Roger Ebert started his review out by saying, “I wouldn't have thought that even in animation a 1951 Hudson Hornet could look simultaneously like itself and like Paul Newman, but you will witness that feat, and others, in "Cars."” This Pixar animated film by John Lasseter tells a nice and happy story, but also includes a little something deep just around the corner. With this film, it’s a sense of loss.

What’s the loss, you ask? Our protagonist, a racing car named Lightning McQueen (Owen Wilson), is in a three-way tie in a race with Strip "The King" Weathers (Richard Petty) and Chick Hicks (Michael Keaton), and when he’s going to the tie-breaking race, he gets lost and ends up in the forgotten town of Radiator Springs, in Carburetor County. Roger Ebert noted, “This was a happenin' town, back when Route 66 was the way to get from Chicago to L.A., passing through Flagstaff, Arizona, and don't forget Winona. But now the interstates and time itself have passed it by, and the town slumbers on, a memory of an earlier America.”

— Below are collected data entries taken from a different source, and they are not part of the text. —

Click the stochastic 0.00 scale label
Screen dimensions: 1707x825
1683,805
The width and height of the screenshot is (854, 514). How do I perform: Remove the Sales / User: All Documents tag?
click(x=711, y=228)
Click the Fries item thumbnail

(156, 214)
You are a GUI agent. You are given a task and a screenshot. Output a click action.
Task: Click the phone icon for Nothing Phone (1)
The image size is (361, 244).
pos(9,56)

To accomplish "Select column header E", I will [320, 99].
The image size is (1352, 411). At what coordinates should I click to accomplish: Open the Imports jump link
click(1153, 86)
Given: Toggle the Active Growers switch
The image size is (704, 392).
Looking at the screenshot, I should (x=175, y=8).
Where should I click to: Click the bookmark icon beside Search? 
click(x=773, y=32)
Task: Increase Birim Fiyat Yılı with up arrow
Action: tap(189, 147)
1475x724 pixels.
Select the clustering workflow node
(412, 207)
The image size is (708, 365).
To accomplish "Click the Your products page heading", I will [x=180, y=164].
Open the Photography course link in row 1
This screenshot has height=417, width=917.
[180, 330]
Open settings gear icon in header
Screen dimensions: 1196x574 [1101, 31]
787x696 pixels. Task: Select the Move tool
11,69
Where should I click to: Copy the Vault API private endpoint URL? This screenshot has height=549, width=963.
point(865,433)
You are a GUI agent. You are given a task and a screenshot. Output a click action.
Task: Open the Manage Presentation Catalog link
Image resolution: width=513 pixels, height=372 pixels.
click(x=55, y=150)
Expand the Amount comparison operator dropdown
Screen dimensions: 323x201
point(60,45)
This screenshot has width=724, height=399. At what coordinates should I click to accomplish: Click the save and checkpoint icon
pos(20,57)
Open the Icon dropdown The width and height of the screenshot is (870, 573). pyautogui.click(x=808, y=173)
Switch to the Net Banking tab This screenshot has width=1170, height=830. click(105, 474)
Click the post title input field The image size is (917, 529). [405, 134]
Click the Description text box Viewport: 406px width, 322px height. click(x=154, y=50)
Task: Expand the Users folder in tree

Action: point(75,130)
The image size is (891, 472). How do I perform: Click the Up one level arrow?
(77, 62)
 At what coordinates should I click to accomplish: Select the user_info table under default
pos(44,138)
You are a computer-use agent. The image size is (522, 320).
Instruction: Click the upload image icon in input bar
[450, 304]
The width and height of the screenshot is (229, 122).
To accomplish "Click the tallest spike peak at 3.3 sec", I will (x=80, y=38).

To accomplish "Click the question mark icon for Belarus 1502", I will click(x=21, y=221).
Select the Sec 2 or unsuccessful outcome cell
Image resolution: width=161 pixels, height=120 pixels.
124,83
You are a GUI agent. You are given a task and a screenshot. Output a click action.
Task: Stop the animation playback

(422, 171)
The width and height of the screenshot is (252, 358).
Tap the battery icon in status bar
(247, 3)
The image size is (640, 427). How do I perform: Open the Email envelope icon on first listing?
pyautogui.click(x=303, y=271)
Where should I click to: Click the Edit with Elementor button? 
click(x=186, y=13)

Lightning’s dream is to win the Piston Cup, the highest trophy of American racing. He’s on his way to the race when he gets lost, and things get worse when he gets impounded. Once he’s out, he meets the folks of Radiator Springs, who the leader is Doc Hudson, voiced by the late Paul Newman, who might be old but has more knowledge about Hudsons than Lightning: Ebert noted, “Because of their "step-down design," they had a lower center of gravity than the Big 3 models of its time and won stock car races by making tighter turns.”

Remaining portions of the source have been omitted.